Objective: To determine the utility of a novel Paediatric Consultation Assessment Tool (PCAT).
Design: Developed to measure clinicians' communication behaviour with children and their parents/guardian, PCAT was designed according to consensus guidelines and refined at a number of stages. Volunteer clinicians provided videotaped real consultations. Assessors were trained to score communication skills using PCAT, a novel rating scale.
Setting: Eight UK paediatric units.
Participants: 19 paediatricians collected video-recorded material; a second cohort of 17 clinicians rated the videos.
Main outcome measures: Itemised and aggregated scores were analysed (means and 95% confidence intervals) to determine measurement characteristics and relationship to patient, consultation, clinician and assessor attributes; generalisability coefficient of aggregate score; factor analysis of items; comparison of scores between groups of patients, consultations, clinicians and assessors.

■ ■ ■

What needs to be done:
Return the passage from the pediatric consultation tool abstract, starting at "Main outcome measures: Itemised" and ending at "clinicians and assessors.". Rely only on the abstract to complete this work.

Supplied information:
■ ■ ■

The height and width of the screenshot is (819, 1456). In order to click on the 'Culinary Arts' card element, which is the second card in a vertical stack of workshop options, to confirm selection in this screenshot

■ ■ ■

Exercise solution:
Main outcome measures: Itemised and aggregated scores were analysed (means and 95% confidence intervals) to determine measurement characteristics and relationship to patient, consultation, clinician and assessor attributes; generalisability coefficient of aggregate score; factor analysis of items; comparison of scores between groups of patients, consultations, clinicians and assessors.